01/04/2019

April Fools' Day 2019

Everyone hates April Fools’ Day — so why does it endure?

I hate April Fools’ Day. I’m not alone, either — in fact, I’m probably among the majority of people. So why does such an unpopular holiday persist?

Well, it’s positively medieval, says Alex Boese, the curator of the museum of hoaxes. “One of the interesting things about the holiday is that you can go right back to the beginning of the earliest records of it, and people always hated it,” Boese says. “It's one of the least-liked holidays there is. There's a large group of people that just despise it. For literally centuries, people have been predicting that April Fools’ Day must be on its last legs, and surely this awful celebration is going to die out soon, but it just keeps on going.”

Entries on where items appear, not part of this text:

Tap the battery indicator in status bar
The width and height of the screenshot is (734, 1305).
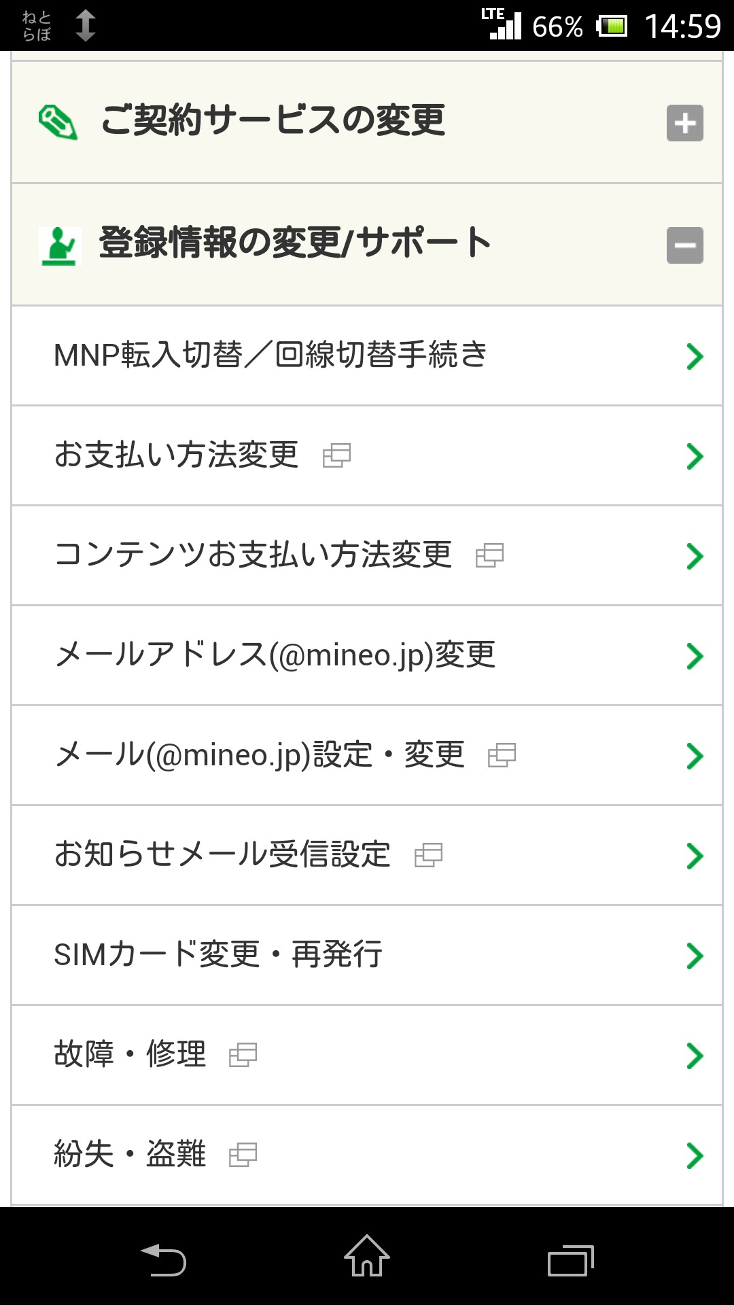(612, 27)
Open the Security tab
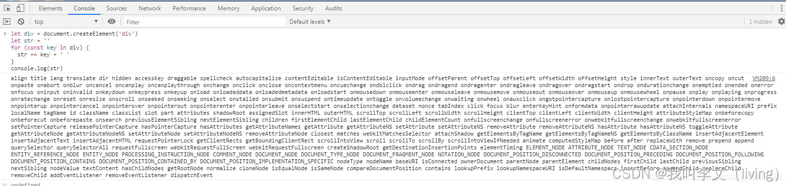This screenshot has width=786, height=186. (x=303, y=8)
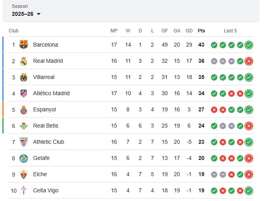
Task: Click the Atlético Madrid crest icon
Action: pyautogui.click(x=24, y=93)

Boese isn’t a hoaxster himself, I should note — rather, he’s a cultural historian with an interest in folklore. And April Fools’ began as a folk holiday, though its most popular origin story is, fittingly, also a hoax. The faux-origin is French, and posits that the switch from the Julian to the Gregorian calendar confused some people, who could be tricked into celebrating the New Year on the wrong day. But references to April Fools’ Day predate the calendar change, Boese says. And those earliest references are Dutch, and they come as early as 1564, nearly two decades before Gregory introduced the new calendar in 1582. The Dutch version of the holiday was a “fools’ errand” day, encouraging the unwary to go gather — for instance — pigeon milk. It’s not certain the holiday is Dutch in origin, but since all the earliest references are from the Netherlands, we probably have them to thank for this tradition, Boese says.